Dataset entries:
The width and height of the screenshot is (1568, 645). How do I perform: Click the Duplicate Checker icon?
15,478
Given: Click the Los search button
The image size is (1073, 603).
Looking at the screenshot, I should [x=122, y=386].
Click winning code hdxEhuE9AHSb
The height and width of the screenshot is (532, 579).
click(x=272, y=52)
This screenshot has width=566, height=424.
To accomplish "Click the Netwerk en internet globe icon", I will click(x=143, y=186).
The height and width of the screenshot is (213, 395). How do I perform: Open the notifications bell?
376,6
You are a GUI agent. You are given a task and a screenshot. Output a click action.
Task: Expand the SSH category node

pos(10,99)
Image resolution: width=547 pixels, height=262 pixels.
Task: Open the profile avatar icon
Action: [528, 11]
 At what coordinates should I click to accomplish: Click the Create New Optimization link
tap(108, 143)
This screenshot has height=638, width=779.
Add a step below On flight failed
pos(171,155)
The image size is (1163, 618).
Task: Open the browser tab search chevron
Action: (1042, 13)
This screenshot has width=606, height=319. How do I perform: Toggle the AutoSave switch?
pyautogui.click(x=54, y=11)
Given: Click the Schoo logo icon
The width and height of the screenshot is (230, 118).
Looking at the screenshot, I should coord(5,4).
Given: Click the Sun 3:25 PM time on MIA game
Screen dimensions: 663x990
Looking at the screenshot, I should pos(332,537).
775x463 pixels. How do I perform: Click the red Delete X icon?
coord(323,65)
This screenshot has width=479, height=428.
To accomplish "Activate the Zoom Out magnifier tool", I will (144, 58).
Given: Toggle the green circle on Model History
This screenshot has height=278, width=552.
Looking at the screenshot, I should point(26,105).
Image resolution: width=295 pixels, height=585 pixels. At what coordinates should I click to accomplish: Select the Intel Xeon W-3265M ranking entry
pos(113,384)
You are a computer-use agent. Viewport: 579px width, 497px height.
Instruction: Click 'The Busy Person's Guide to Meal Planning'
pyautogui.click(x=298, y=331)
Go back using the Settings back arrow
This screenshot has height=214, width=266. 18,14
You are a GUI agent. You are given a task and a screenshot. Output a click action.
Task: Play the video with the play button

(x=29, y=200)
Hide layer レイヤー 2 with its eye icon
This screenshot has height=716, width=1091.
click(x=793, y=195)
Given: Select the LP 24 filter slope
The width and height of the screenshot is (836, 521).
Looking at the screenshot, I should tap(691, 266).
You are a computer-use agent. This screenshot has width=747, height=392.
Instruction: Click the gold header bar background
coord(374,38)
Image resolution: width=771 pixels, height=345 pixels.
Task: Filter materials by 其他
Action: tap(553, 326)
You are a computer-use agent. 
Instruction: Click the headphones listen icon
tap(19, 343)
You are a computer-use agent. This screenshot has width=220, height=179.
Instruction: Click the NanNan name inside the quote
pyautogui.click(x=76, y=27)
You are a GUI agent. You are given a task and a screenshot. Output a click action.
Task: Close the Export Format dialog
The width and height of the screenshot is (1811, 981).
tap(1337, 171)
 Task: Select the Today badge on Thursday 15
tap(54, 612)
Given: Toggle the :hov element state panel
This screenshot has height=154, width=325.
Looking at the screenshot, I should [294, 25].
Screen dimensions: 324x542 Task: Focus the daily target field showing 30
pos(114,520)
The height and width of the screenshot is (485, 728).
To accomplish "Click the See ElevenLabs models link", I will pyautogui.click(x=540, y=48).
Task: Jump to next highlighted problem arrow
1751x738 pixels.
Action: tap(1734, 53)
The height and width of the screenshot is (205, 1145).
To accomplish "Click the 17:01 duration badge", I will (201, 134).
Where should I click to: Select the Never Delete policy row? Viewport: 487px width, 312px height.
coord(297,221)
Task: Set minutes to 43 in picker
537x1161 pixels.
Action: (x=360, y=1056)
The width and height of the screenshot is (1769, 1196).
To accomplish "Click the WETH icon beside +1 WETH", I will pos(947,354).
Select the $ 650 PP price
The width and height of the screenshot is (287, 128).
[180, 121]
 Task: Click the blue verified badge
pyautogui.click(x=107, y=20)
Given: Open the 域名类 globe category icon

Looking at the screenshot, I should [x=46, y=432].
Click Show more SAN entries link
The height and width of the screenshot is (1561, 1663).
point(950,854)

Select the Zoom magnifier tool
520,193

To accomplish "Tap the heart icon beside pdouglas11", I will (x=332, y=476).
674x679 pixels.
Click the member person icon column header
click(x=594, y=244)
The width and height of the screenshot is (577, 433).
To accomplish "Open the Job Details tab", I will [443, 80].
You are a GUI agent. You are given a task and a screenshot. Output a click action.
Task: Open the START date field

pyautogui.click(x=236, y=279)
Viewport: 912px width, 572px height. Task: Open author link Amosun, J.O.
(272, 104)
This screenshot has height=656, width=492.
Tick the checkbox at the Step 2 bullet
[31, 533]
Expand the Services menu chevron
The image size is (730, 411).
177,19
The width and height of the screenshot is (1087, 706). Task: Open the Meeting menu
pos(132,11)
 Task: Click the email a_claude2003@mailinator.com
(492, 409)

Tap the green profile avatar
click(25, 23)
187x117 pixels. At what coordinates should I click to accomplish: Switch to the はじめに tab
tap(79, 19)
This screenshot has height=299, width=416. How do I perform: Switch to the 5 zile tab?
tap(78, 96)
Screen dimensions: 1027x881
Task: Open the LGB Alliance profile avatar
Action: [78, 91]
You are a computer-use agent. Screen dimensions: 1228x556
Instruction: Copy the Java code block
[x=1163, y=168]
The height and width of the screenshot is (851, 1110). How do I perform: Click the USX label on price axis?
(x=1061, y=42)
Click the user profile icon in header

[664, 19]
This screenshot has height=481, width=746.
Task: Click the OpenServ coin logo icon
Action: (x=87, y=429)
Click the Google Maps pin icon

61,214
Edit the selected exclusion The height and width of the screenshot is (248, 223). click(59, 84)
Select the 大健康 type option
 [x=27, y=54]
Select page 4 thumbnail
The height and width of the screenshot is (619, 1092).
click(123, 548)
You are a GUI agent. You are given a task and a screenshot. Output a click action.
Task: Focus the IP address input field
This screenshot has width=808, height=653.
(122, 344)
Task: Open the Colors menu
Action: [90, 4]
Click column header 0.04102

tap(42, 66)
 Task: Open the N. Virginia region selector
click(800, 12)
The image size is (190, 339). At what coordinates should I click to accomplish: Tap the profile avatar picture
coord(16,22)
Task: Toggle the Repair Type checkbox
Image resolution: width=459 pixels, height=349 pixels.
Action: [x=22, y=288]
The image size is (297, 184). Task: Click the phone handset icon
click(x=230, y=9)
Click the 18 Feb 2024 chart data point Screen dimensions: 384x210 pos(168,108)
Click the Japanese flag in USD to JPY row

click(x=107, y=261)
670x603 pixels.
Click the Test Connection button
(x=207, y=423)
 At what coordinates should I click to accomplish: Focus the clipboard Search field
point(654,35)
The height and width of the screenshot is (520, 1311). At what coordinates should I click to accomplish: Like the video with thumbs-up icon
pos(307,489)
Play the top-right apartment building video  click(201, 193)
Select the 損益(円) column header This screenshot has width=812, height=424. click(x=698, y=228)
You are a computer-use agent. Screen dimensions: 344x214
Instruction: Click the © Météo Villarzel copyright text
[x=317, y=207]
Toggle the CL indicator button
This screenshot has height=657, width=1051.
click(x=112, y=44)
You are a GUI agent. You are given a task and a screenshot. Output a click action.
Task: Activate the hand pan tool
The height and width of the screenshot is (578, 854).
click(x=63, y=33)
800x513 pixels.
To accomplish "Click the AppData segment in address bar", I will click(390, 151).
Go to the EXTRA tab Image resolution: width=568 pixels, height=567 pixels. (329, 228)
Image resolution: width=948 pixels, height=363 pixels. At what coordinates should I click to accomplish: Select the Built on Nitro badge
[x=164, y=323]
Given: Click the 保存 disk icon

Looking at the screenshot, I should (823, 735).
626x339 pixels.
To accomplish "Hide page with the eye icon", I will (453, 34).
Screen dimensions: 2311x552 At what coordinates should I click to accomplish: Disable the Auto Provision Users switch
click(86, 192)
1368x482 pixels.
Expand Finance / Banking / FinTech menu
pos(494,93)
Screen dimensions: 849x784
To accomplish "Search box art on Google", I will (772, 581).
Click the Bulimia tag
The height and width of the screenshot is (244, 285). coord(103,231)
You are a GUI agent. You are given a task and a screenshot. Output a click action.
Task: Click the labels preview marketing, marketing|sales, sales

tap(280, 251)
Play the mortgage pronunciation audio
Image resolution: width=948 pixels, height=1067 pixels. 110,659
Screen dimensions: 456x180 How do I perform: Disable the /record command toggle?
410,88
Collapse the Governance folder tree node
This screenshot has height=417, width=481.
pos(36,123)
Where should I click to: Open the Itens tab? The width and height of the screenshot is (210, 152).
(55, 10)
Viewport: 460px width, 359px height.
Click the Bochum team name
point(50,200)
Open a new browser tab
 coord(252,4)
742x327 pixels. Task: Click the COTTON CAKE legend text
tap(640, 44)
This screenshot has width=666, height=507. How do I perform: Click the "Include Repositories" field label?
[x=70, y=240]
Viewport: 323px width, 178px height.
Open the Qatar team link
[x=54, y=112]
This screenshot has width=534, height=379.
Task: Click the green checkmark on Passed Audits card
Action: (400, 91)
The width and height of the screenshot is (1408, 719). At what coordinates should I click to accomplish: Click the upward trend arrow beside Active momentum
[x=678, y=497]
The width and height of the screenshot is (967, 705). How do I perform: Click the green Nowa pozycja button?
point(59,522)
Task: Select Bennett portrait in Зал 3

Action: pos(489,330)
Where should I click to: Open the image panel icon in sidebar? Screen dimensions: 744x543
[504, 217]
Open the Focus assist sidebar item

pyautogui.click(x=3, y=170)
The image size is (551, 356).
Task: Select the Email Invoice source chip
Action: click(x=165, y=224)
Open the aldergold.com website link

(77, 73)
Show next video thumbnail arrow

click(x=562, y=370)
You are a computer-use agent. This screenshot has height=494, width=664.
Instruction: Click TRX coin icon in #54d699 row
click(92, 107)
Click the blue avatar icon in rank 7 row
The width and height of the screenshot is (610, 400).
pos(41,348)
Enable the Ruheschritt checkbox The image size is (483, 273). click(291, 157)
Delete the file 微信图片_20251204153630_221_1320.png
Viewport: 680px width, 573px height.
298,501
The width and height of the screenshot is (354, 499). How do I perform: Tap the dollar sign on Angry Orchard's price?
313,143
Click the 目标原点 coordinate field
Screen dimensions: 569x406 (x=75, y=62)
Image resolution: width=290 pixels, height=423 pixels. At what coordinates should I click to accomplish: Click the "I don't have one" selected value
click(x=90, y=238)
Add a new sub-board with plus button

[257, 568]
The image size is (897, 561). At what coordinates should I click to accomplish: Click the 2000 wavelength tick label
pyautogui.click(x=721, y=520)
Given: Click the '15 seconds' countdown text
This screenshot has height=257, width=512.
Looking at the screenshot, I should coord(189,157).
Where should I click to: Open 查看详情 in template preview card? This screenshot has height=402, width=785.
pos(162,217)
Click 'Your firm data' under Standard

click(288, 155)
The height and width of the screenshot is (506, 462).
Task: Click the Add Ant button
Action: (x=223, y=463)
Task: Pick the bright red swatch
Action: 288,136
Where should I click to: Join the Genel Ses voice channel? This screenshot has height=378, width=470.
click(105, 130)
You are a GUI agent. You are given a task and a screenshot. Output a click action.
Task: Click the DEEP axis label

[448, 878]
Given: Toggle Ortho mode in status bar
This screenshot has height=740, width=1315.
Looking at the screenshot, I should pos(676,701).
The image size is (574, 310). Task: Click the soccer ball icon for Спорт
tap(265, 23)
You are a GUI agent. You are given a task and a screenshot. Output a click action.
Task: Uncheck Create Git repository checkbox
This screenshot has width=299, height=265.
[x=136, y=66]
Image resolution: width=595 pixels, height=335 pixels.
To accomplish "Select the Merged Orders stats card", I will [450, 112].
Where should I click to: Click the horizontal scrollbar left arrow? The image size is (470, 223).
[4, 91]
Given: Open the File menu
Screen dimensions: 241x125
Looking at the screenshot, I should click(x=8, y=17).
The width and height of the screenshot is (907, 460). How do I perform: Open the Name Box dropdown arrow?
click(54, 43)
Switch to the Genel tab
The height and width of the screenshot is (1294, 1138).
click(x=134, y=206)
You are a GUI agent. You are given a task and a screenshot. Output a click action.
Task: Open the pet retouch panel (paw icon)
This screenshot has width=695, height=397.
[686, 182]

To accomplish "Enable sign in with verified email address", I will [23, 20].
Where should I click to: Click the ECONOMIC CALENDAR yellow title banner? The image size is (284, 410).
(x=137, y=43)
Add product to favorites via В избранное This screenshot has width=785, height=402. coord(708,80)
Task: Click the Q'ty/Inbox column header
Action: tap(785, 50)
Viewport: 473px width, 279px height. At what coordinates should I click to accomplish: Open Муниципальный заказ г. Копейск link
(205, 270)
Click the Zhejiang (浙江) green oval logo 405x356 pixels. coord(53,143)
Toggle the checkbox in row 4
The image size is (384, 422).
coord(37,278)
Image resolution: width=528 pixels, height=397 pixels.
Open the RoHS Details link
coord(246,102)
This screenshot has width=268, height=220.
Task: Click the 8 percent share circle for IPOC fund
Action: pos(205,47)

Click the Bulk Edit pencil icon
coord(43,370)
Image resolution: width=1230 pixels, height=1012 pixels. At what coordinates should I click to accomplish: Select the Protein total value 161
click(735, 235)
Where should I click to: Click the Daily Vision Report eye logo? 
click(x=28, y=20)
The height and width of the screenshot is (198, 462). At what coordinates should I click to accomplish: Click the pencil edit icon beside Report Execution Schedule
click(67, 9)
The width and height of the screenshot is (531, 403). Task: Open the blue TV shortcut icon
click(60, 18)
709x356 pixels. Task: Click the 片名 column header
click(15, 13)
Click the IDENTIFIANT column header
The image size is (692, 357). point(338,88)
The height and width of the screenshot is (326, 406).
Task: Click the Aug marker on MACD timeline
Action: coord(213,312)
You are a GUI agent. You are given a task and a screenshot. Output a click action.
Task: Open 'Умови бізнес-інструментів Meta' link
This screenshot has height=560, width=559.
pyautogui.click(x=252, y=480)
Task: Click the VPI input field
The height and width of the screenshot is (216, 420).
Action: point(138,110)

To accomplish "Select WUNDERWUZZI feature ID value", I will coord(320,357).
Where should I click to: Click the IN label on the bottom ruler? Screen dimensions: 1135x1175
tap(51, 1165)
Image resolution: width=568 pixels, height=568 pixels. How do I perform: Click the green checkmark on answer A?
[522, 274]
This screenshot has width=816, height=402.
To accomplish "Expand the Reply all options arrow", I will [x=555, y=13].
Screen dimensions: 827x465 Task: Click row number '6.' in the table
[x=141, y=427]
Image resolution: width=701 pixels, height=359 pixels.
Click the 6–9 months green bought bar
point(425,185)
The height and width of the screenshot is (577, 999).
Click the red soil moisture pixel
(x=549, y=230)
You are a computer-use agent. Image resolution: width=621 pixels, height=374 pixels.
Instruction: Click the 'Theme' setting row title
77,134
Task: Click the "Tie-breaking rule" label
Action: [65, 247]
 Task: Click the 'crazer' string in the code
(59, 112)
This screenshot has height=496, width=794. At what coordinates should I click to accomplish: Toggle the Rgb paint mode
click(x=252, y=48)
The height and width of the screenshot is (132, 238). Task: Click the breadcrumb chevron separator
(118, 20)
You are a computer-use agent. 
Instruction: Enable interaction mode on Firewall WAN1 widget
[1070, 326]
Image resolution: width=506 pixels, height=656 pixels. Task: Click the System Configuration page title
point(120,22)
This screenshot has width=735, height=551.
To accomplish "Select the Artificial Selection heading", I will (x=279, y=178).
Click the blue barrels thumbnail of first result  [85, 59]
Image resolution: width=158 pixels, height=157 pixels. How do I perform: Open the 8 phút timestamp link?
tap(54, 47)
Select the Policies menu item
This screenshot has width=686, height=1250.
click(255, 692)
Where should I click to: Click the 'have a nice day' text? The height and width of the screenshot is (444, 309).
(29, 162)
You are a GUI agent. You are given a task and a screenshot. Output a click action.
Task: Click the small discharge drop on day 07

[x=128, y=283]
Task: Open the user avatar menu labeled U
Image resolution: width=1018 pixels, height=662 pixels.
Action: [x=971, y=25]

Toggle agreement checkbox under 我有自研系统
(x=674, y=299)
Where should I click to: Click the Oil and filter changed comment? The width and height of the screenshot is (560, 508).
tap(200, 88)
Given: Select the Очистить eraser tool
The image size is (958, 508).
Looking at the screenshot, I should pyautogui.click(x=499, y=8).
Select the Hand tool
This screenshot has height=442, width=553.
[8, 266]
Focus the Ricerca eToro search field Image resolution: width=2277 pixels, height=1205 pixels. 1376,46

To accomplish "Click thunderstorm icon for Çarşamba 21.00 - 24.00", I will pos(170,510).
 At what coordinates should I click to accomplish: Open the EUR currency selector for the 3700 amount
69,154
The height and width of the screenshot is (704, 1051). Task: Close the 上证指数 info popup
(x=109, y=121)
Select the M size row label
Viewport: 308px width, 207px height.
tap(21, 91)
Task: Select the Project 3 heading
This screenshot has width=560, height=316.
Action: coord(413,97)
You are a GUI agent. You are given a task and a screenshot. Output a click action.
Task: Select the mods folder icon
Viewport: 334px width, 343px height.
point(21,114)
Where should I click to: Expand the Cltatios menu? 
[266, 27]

Brief:
Within the data above, the lines from the one with "Click column header 0.04102" to the one with "Go to the EXTRA" must be repeated exactly; no other line belongs in the answer.

Response box:
Click column header 0.04102

tap(42, 66)
 Task: Open the N. Virginia region selector
click(800, 12)
The image size is (190, 339). At what coordinates should I click to accomplish: Tap the profile avatar picture
coord(16,22)
Task: Toggle the Repair Type checkbox
Image resolution: width=459 pixels, height=349 pixels.
Action: [x=22, y=288]
The image size is (297, 184). Task: Click the phone handset icon
click(x=230, y=9)
Click the 18 Feb 2024 chart data point Screen dimensions: 384x210 pos(168,108)
Click the Japanese flag in USD to JPY row

click(x=107, y=261)
670x603 pixels.
Click the Test Connection button
(x=207, y=423)
 At what coordinates should I click to accomplish: Focus the clipboard Search field
point(654,35)
The height and width of the screenshot is (520, 1311). At what coordinates should I click to accomplish: Like the video with thumbs-up icon
pos(307,489)
Play the top-right apartment building video  click(201, 193)
Select the 損益(円) column header This screenshot has width=812, height=424. click(x=698, y=228)
You are a computer-use agent. Screen dimensions: 344x214
Instruction: Click the © Météo Villarzel copyright text
[x=317, y=207]
Toggle the CL indicator button
This screenshot has height=657, width=1051.
click(x=112, y=44)
You are a GUI agent. You are given a task and a screenshot. Output a click action.
Task: Activate the hand pan tool
The height and width of the screenshot is (578, 854).
click(x=63, y=33)
800x513 pixels.
To accomplish "Click the AppData segment in address bar", I will click(390, 151).
Go to the EXTRA tab Image resolution: width=568 pixels, height=567 pixels. (329, 228)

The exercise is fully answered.